In a sense, these parts of the nervous system/sensory system may be co-opted by sexual selection and males that show a trait that triggers a hightened response in females may have an advantage.

Do sensory biases exist?

Basalo looked a genus of Sword-tailed fish, Xiphoporus, which have elongate swords. A phylogeny of Xiphophorus indicates that most recent members of the "clade" have swords. One member of the genus, the most "ancestral" type lacks a sword.

Basalo asked whether females from this ancestral species preferred males of their own species which lack a sword, or males of their own species with swords tied on. The overwhelming choice was for males that had a Sword!!! She interpreted these results to imply that there existed an "ancestral" bias, for swordedness in these fish, that in turn led to a Runaway Process.

How about Male-Male Competition -- Alternative Male Strategies

Males do not just have to be big and aggressive to gain access to females. There exist in the world of males Alternative Male Strategies of the following types:

1. Showy, Aggressive males that defend large groups of females -- Polygynous
2. Mate-guarding males that vigorously defend one or only a few females -- Monogomous
3. Sneaky males that try to obtained copulations on the fly, many of these males resemble females in morphology (e.g., size and color) and behavior so that they can get closer to the females to fertilize them when the dominant male is around.

Many Organisms display two of the three types described above.

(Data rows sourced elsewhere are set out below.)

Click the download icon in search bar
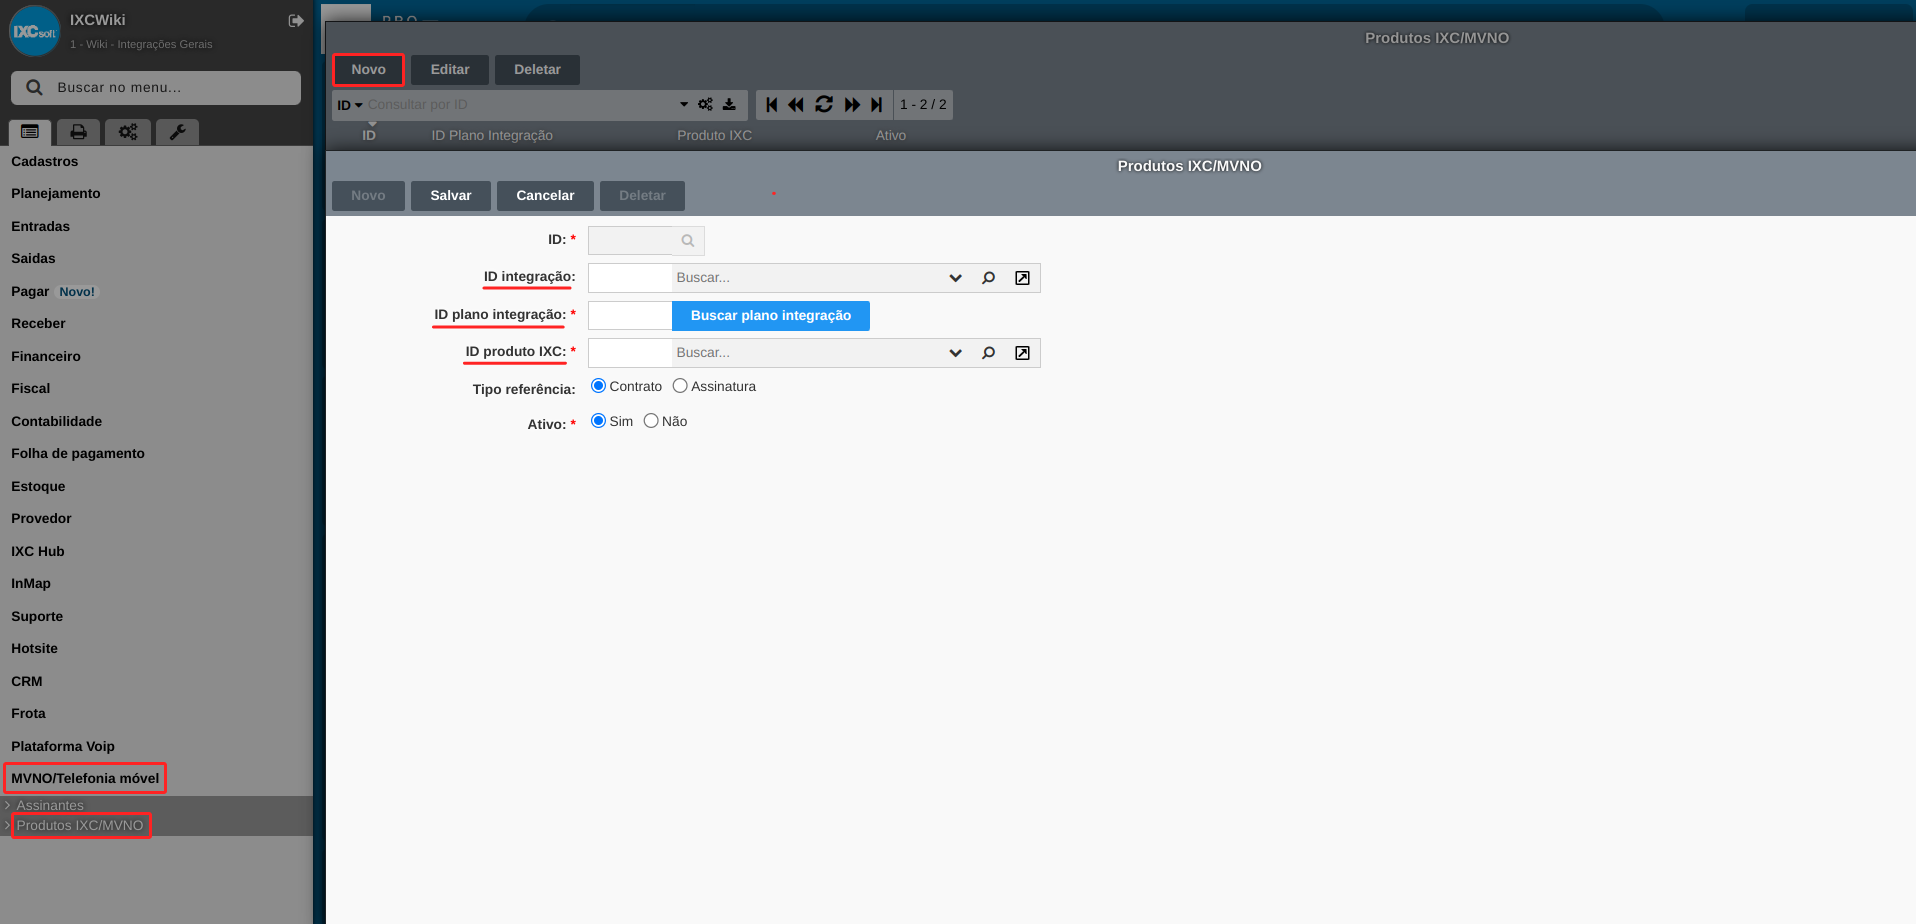Screen dimensions: 1916x924 [729, 105]
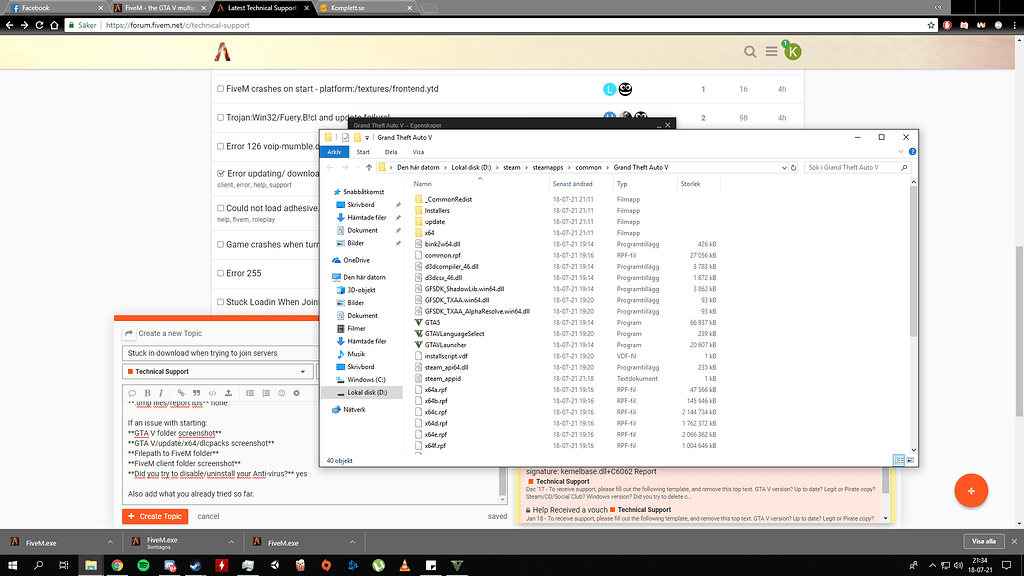The image size is (1024, 576).
Task: Open the emoji picker in the composer
Action: point(281,393)
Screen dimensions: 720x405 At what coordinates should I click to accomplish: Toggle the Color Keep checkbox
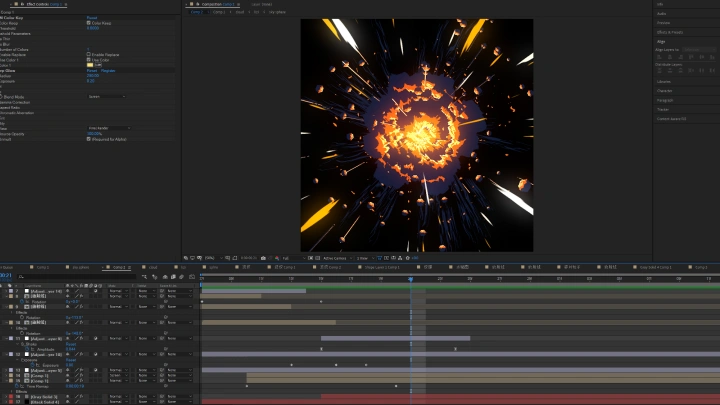pyautogui.click(x=89, y=22)
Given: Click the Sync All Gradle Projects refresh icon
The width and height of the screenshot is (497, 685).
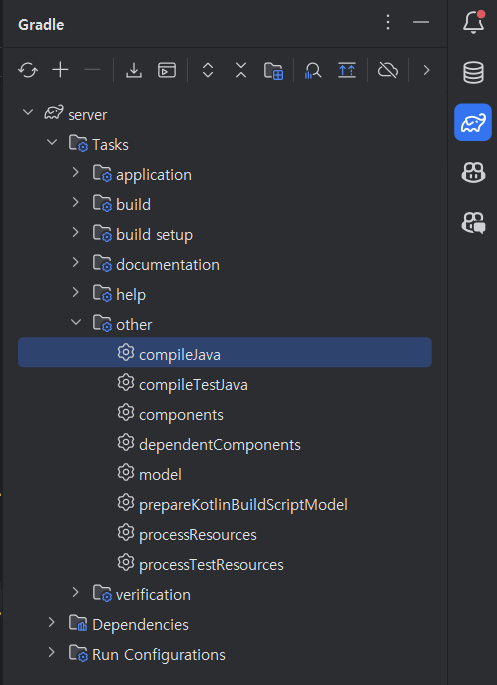Looking at the screenshot, I should tap(28, 70).
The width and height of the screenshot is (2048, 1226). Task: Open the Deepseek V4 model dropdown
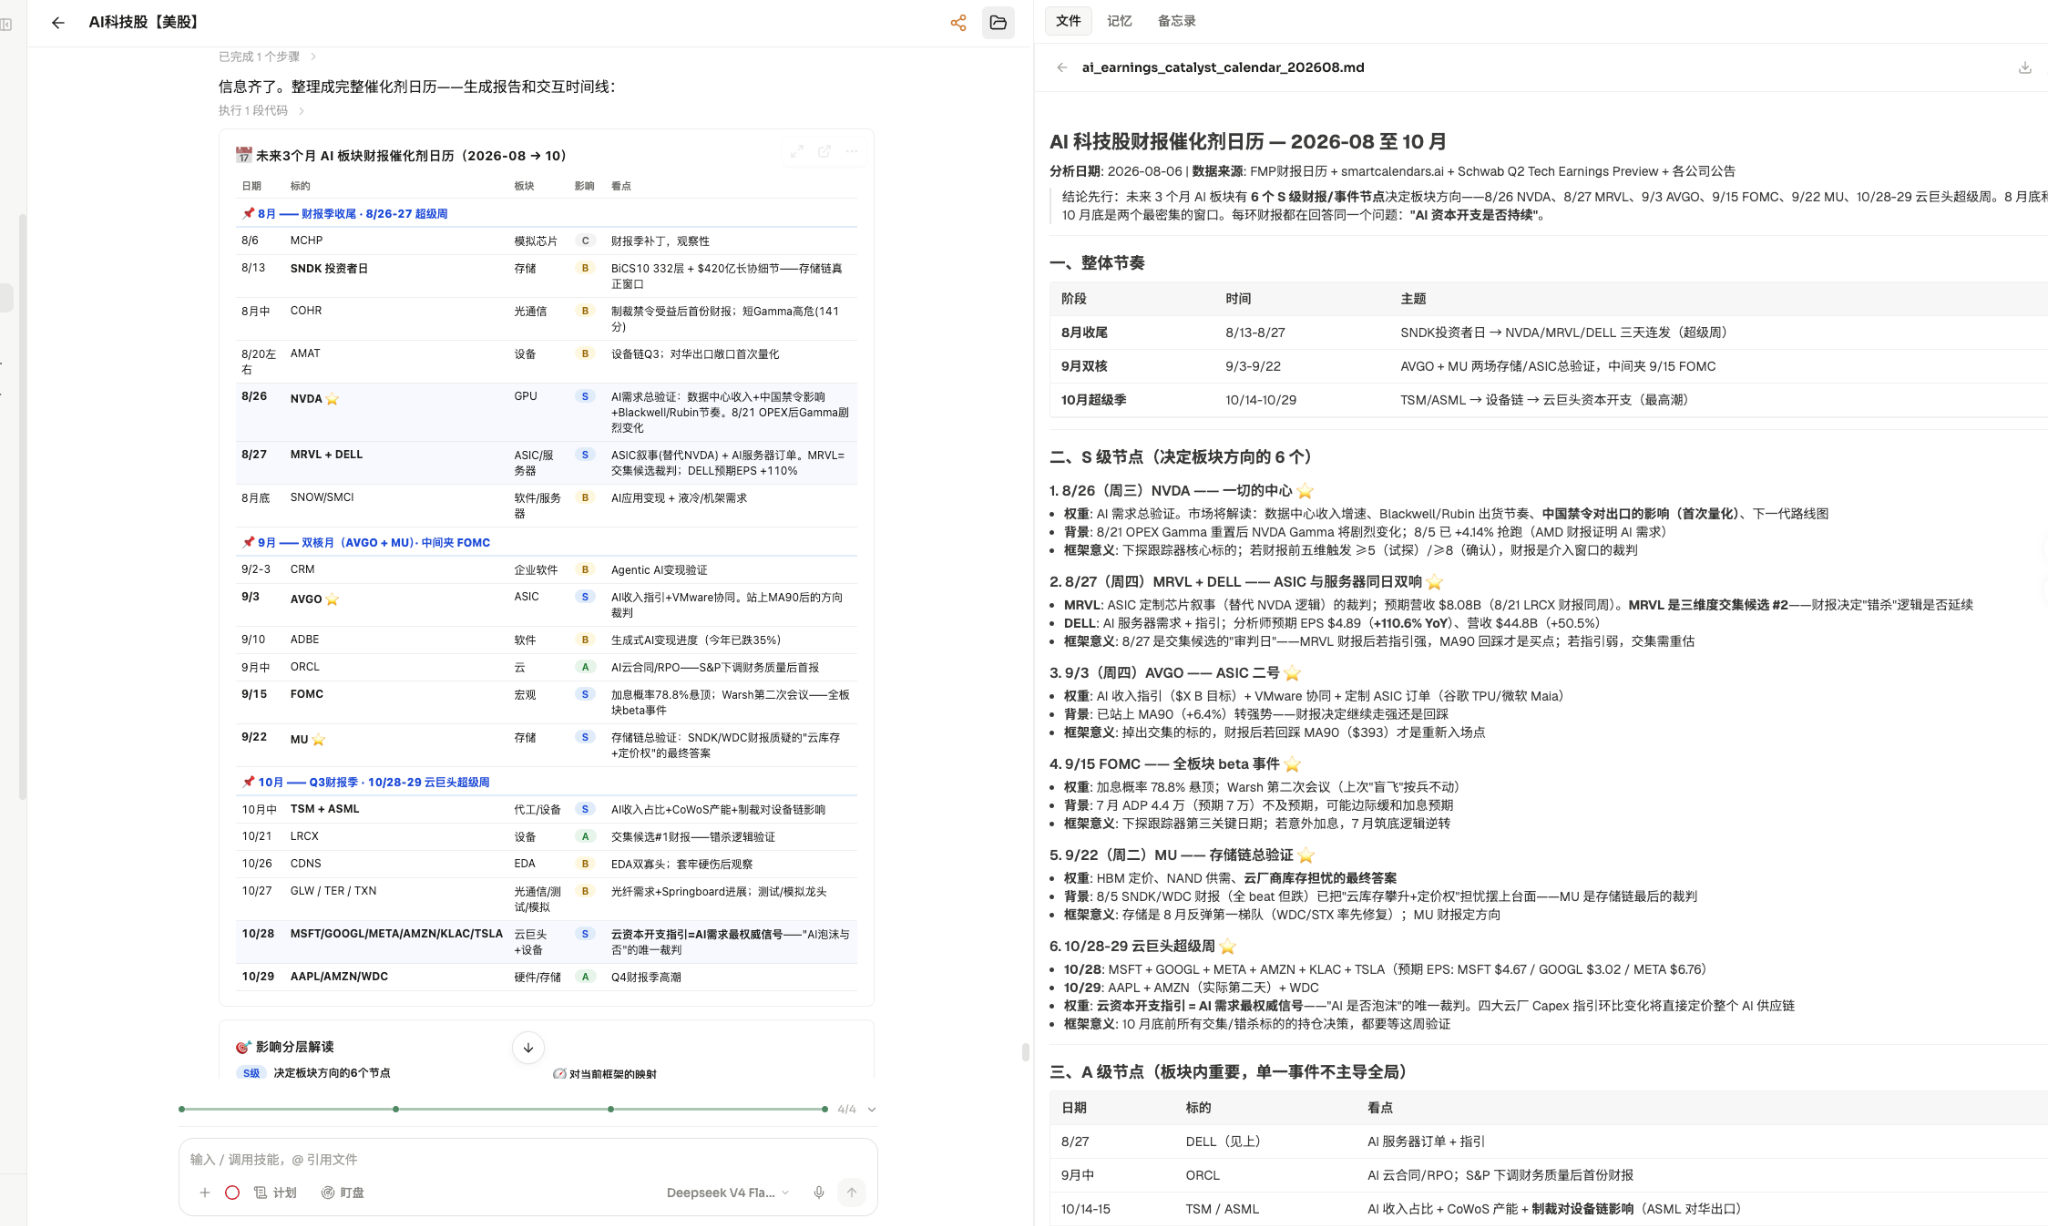tap(727, 1192)
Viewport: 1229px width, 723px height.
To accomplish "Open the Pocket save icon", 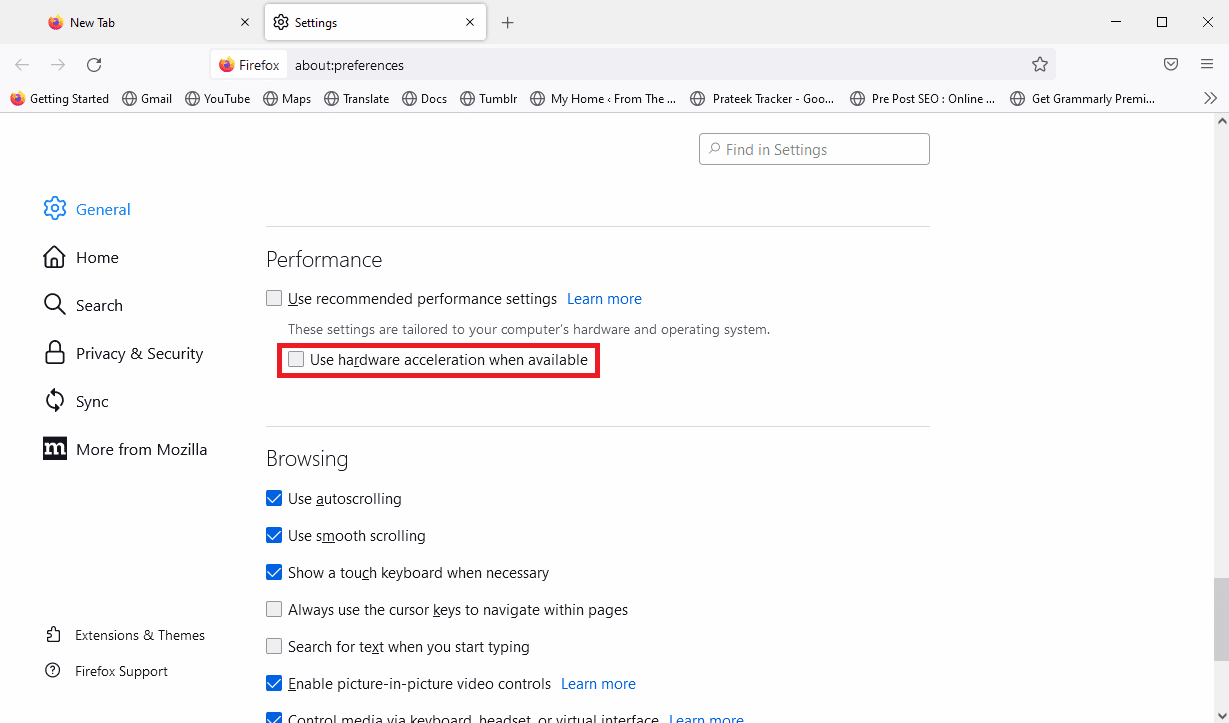I will (x=1170, y=64).
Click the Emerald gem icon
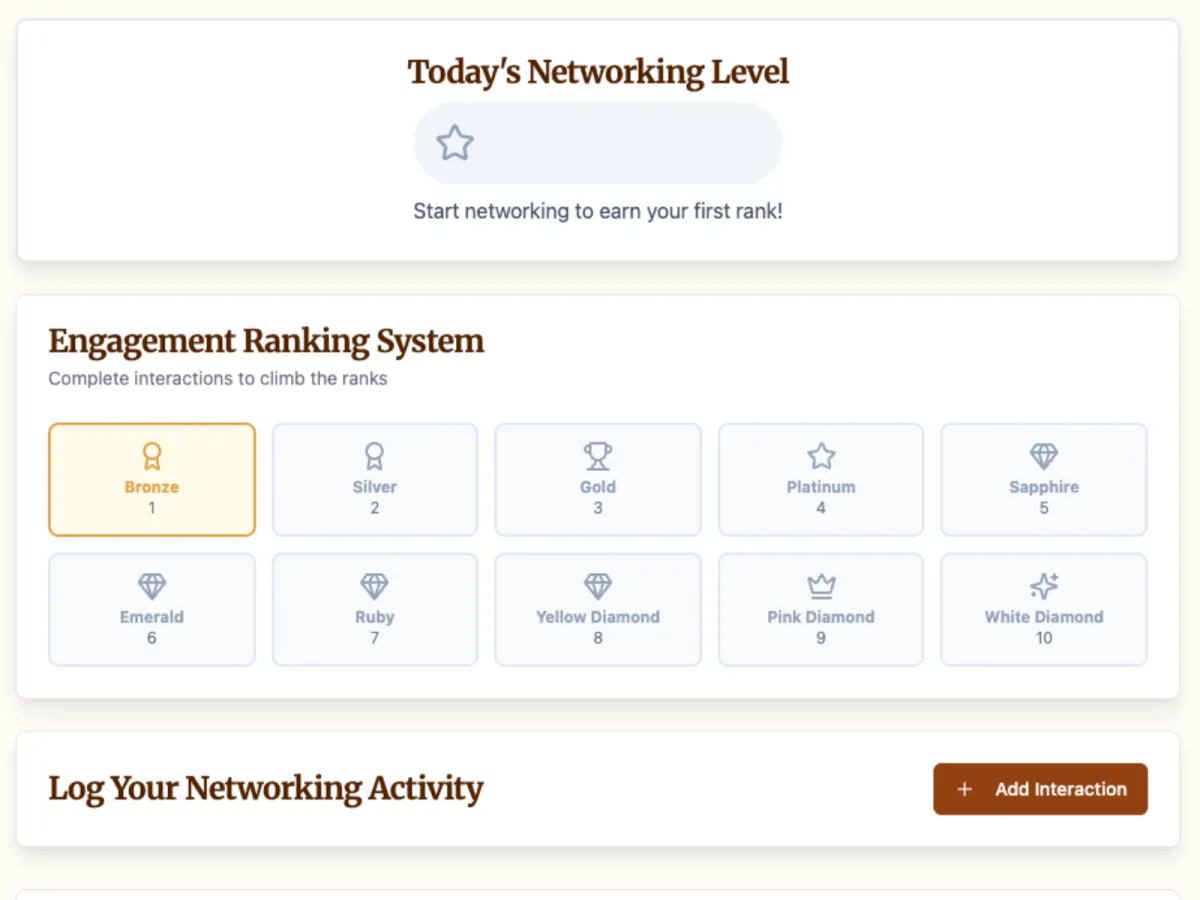The height and width of the screenshot is (900, 1200). [x=152, y=587]
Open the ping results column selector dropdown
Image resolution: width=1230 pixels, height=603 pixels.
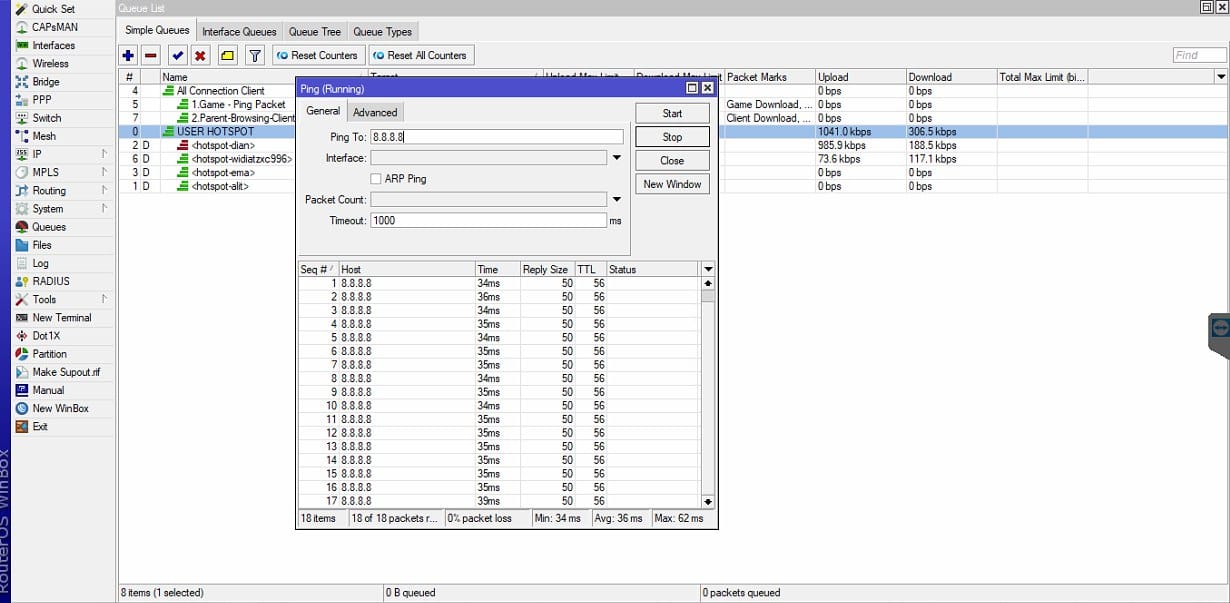coord(708,269)
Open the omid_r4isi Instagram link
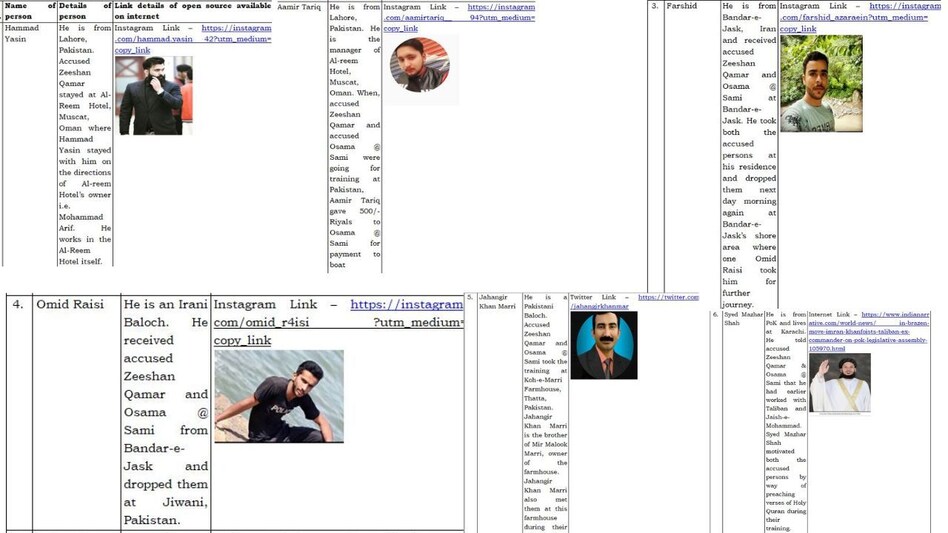The height and width of the screenshot is (533, 948). click(406, 305)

The Rock-Paper-Scissors Game.

An unusual game is being played out in the Coast Range of California. Three alternative male strategies are locked in an ecological "perpetual motion machine" from which there appears little escape. As in the rock-paper-scissors game where rock beats scissors, paper beats rock, and scissors beats paper, three morphs of lizards cycle from the ultra-dominant polygynous orange-throated males, which best the more monogamous mate gaurding blues; the oranges are in turn bested by the sneaker strategy of yellow-throated males, and the sneaker strategy of yellows is in turn bested by the mate guarding strategy of blue-throated males. Each strategy in this game has a strength and a weakness, and there is the evolutionary rub that keeps the wheels spinning. See the slide show for more details on the ESS analysis of the rock-paper-scissor game (B. Sinervo and C. M. Livley (1996) Nature 340:240-243).

The rock-paper-scissors game can be readily modelled using a branch of evolutionary theory referred to as game theory or Evolutionary Stable Strategies (ESS) Analysis. In ESS models you consider how well a male type does when it is rare compared to when it is common. In this model, the fitness of a male type when rare is different compared to when it is common. This is described by the Pay-Off matrix which describes the fitness of each male type when rare, competing against each other type when common.

		Common	Morph	of Male
Fitness of		Yellow Males	Blue Males	Orange Males
a Rare Morph	Yellow Males	1	1	2
Against a	Blue Males	2	1	0.2
Common morph	Orange Males	0.4	4	1

Note that:

1. when a morph competes against its own type (e.g, Y vs Y, B vs B or O vs O) the morphs have the same fitness (W=1).
2. a rare Yellow beats a common Orange (W=2), but a common Yellow looses to blue.
3. also, that a rare Blue beats a common Yellow (W=2), but looses to a rare Orange.
4. finally, a rare Orange beats a common Blue, but looses to a rare Yellow.

Thus, the proportions of morphs in the population will tend to endlessly cycle from Yellow to Blue, from Blue to Orange and from Orange to Yellow.

The Big Lesson:

Frequency dependent selection tends to preserve a lot of genetic variation. Each morph has some kind of advantage when rare and it will increase in frequency.

This example with lizards probably takes place in other mating systems as well, even those with only two male types. These simpler systems will not necessarily oscillate, but will settle to an equilibrium frequency where the fitness of the two morphs (on average) are equal. Frequency dependent changes in fitness maintains the equilibrium point.